• ASSIGNED TASK: Look over the entries below. Report how many lines hold the word "Ziarulunirea", and only that.

○ ○ ○ ○ ○ ○ ○

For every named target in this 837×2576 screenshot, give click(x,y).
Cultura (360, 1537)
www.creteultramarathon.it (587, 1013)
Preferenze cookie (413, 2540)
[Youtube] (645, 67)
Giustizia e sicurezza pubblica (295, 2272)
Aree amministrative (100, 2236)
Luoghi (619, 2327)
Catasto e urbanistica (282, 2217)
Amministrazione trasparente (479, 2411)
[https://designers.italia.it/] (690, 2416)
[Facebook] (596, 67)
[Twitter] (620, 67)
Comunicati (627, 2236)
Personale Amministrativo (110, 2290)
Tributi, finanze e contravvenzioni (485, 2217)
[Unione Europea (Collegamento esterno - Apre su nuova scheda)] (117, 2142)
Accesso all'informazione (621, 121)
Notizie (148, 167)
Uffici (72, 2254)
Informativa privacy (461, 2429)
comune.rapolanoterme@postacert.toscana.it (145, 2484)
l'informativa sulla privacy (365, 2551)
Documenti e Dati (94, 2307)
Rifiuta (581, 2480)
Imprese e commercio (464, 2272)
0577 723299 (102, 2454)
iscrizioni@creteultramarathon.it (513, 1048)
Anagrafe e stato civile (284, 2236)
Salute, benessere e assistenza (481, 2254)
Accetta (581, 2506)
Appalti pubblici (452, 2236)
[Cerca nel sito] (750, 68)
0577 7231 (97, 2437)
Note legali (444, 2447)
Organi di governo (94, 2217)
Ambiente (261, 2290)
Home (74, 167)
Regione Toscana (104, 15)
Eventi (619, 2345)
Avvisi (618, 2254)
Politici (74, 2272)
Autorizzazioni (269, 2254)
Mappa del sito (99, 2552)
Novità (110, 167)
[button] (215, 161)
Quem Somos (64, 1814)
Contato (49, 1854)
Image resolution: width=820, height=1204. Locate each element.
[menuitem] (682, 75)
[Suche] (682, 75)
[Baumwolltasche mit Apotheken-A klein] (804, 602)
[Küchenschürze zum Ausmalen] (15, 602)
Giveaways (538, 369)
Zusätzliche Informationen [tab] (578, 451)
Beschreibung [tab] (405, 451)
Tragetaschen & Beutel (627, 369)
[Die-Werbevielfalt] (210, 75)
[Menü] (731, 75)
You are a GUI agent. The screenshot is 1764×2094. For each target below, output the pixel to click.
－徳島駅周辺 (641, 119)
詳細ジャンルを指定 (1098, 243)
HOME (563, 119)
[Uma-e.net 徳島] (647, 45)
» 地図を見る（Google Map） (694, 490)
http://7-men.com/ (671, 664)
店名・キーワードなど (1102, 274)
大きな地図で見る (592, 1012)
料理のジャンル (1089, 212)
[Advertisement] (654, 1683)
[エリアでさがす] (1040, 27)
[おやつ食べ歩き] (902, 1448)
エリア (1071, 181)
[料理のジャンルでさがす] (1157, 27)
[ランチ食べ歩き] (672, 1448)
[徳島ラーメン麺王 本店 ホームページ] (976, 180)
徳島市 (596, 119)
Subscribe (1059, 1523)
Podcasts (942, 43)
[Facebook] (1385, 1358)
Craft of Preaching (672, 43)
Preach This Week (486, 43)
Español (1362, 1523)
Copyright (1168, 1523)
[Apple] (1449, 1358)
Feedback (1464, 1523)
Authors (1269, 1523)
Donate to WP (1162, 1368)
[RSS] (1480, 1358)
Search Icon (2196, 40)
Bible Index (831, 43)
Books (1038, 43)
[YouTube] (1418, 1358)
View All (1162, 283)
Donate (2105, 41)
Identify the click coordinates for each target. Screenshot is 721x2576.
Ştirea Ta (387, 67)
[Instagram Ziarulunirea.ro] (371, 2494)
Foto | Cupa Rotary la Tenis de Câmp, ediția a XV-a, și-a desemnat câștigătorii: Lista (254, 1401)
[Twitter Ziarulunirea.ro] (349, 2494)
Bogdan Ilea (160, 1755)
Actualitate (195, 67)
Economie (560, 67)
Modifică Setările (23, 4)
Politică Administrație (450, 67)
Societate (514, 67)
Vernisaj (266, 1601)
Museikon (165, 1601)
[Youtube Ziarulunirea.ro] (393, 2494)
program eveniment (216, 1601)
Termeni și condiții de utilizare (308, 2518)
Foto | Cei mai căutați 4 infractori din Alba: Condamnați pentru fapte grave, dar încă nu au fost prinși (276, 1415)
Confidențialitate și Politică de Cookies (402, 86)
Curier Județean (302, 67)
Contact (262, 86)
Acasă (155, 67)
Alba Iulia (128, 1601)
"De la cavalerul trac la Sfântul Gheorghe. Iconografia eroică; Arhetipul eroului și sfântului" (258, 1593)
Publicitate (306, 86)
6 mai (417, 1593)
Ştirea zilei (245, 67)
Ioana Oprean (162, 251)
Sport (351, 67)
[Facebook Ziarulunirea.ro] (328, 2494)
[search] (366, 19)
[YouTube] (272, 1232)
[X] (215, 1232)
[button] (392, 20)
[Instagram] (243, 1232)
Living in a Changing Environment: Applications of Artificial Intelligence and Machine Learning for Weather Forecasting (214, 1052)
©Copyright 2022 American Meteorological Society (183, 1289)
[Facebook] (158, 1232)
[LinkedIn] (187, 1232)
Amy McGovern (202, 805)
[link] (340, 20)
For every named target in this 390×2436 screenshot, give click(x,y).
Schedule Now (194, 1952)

○ ○ ○ ○ ○ ○ ○

• WRITTEN RESPONSE: 4